/---
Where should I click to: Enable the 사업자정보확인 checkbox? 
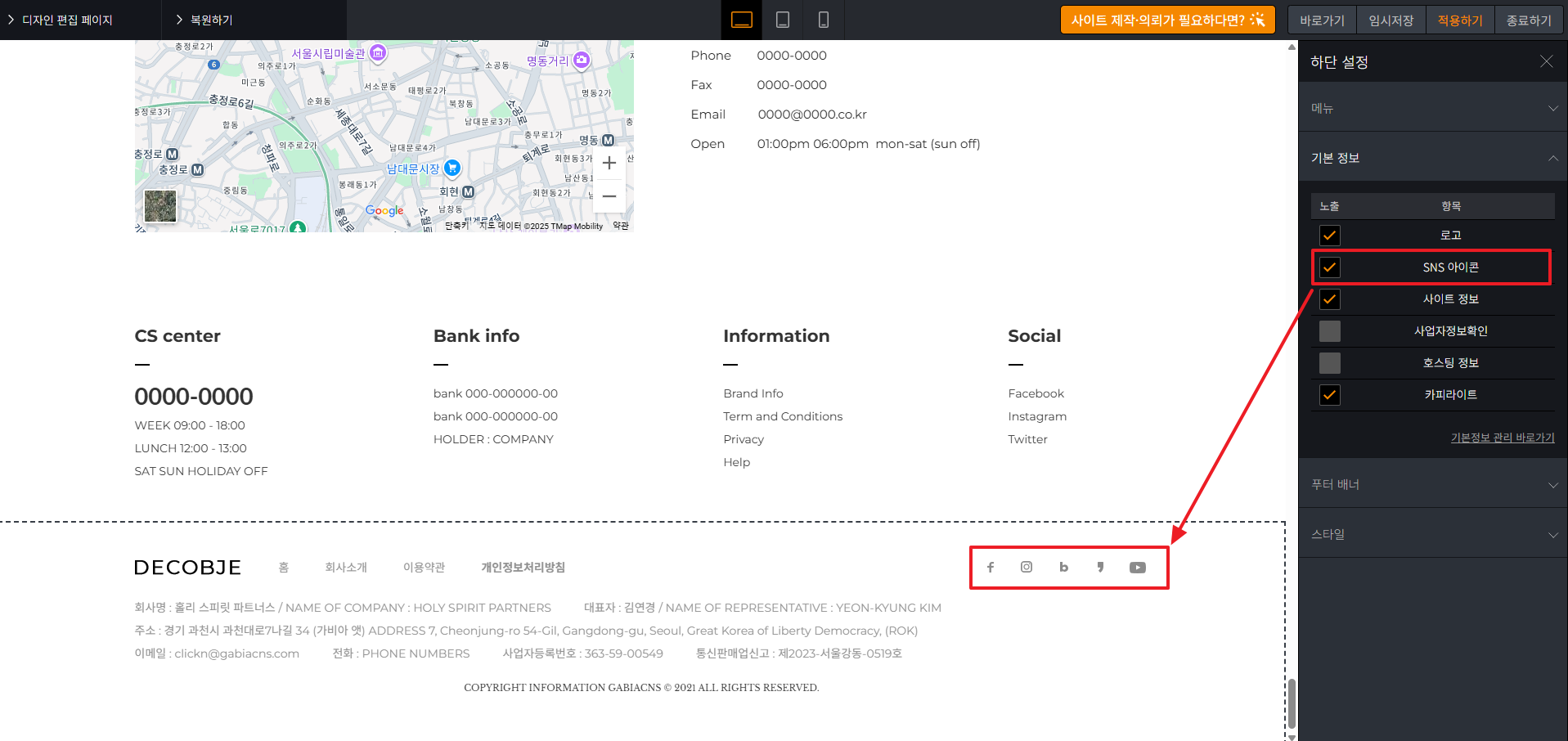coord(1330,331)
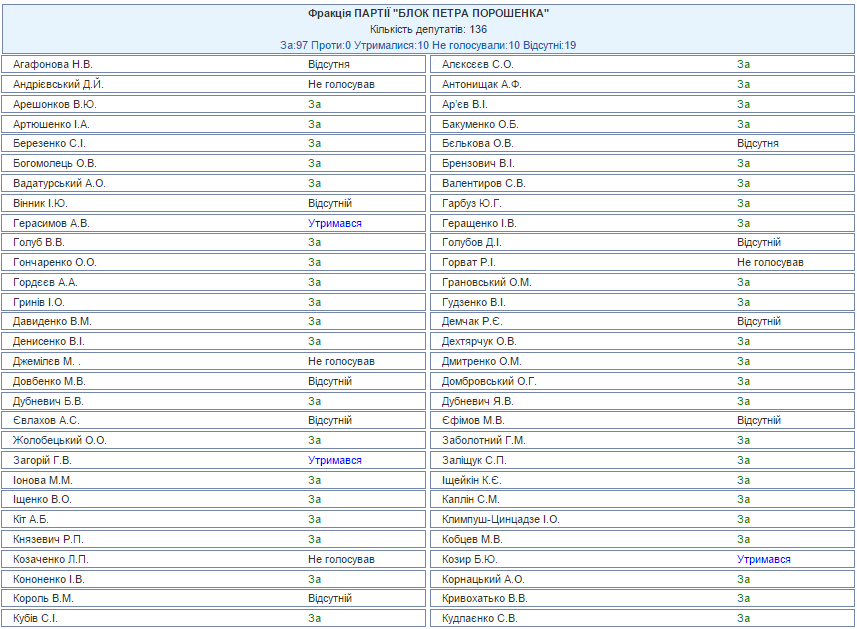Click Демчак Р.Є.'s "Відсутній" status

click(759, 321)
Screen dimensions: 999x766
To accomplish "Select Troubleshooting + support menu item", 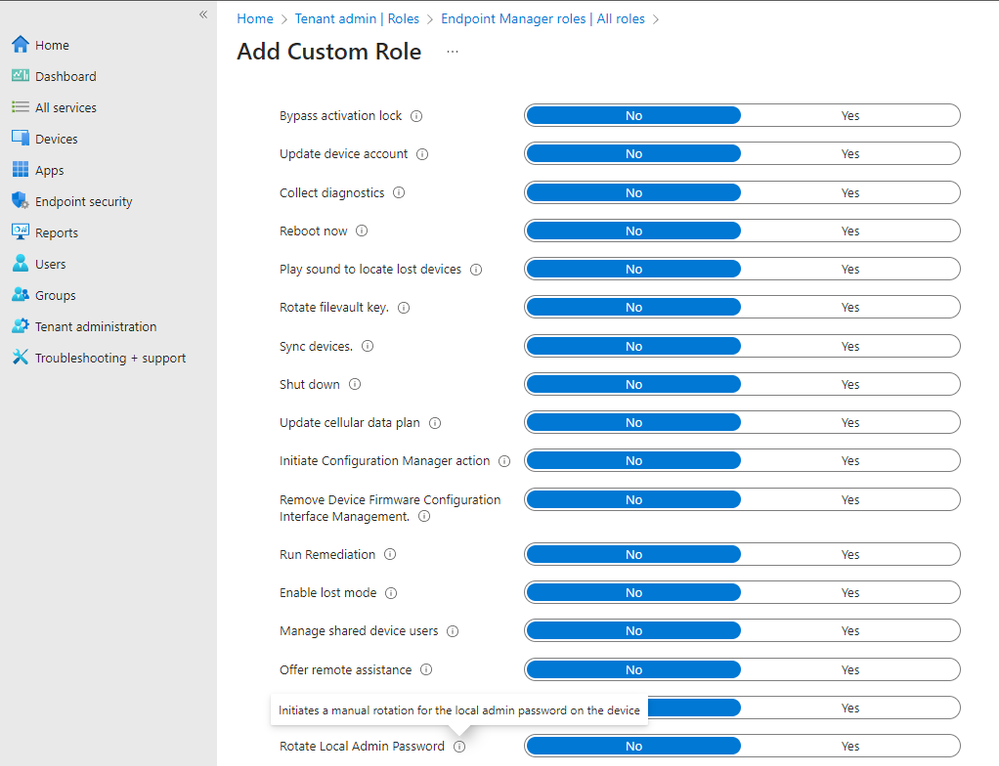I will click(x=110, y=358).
\---
/---
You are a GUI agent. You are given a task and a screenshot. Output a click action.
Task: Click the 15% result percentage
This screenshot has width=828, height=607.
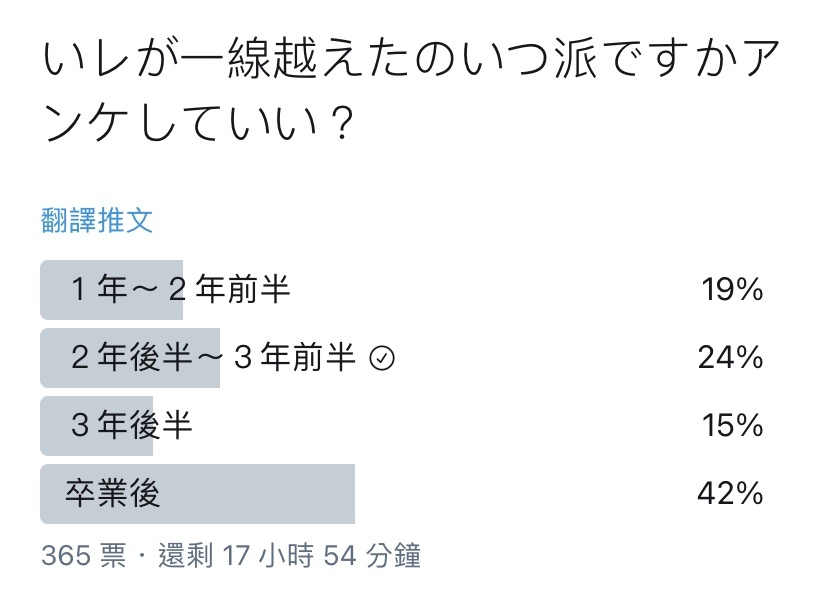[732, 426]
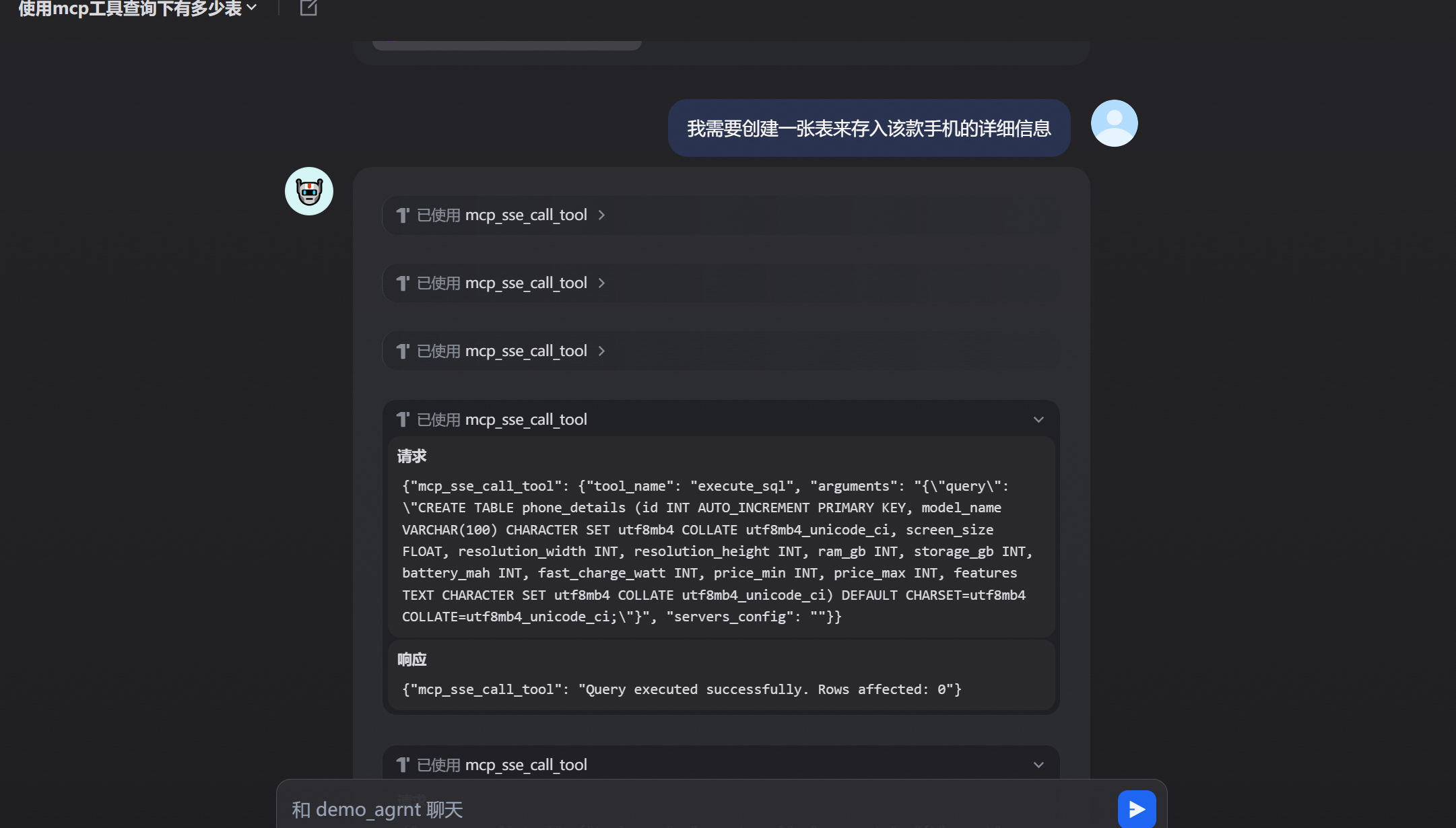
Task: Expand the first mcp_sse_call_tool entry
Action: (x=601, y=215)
\---
• _WHAT TO WORK ON_:
Output the items from the line with "You are a GUI" up to and including the line with "Action: (x=601, y=215)", word for word, leaving out the pictures.

• _COMPLETED EXERCISE_:
You are a GUI agent. You are given a task and a screenshot. Output a click action.
Task: Click the 15% result percentage
This screenshot has width=828, height=607.
[732, 426]
Task: Expand the first mcp_sse_call_tool entry
Action: (x=601, y=215)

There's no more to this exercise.